The Trefftz method combines the efficiency of boundary techniques in open domain treatment with a finite element-like positive definite stiffness matrix. i.e. The open domain is not meshed, thus reducing the problem size. It allows treatment of complex surface geometry, even with high aspect ratios common in MEMS. The Trefftz method implemented in ANSYS is an easy to use, accurate method for handling open boundary domains in electrostatics.
The Trefftz Method may be used to connect multiple finite element electrostatic field domains, eliminating the need to mesh the field regions between component regions.

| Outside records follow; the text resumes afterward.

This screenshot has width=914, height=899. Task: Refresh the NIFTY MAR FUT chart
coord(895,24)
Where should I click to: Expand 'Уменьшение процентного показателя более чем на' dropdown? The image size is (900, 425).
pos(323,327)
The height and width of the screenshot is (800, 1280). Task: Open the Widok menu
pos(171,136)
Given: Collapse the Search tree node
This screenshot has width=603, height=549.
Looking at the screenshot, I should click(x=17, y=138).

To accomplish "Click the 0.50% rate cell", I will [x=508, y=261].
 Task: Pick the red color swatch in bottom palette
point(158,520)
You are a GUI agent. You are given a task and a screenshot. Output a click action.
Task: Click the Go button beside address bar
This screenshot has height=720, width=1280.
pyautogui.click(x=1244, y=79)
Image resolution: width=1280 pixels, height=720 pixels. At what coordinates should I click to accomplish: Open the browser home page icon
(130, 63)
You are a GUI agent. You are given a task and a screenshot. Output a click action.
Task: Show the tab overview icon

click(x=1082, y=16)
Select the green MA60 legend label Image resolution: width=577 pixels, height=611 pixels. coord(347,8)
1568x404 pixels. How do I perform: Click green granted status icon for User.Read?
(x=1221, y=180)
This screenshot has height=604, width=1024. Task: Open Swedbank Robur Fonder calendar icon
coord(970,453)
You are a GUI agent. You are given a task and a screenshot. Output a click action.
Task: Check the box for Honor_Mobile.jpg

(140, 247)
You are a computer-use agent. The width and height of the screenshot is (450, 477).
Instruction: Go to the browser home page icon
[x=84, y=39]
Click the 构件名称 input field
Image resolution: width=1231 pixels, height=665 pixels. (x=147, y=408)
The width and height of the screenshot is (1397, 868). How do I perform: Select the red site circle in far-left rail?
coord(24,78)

Advantages include a substantial reduction in the size of the Finite Element model size since you can have any number of unconnected finite element domains connected by the Trefftz regions.

Electrostatic field around two charged spheres:
The Trefftz approach has proven to be an extremely accurate and efficient method for electrostatic analysis. It combines the advantages of finite element with boundary element technology. For example, a Trefftz analysis of a charged, isolated sphere produces very accurate results with a relatively small meshed domain. About 200 degrees of freedom (DOF's) yielded an accuracy of within 3% of the closed form solution. i.e. 110.2 pF versus 113 pF for the closed form solution.

Electrostatic field contours for single charged sphere benchmark.
Further refinement of the mesh yields rapid accuracy convergence to the closed form solution. The following graph illustrates the accuracy improvements by subsequently doubling the mesh density. After quadrupling the mesh density (800 DOF's) the Trefftz analysis is within 1E-3 of the closed form solution. By comparison, traditional finite element (infinite) element approach would require in access 25,000 DOF's to achieve that level of accuracy.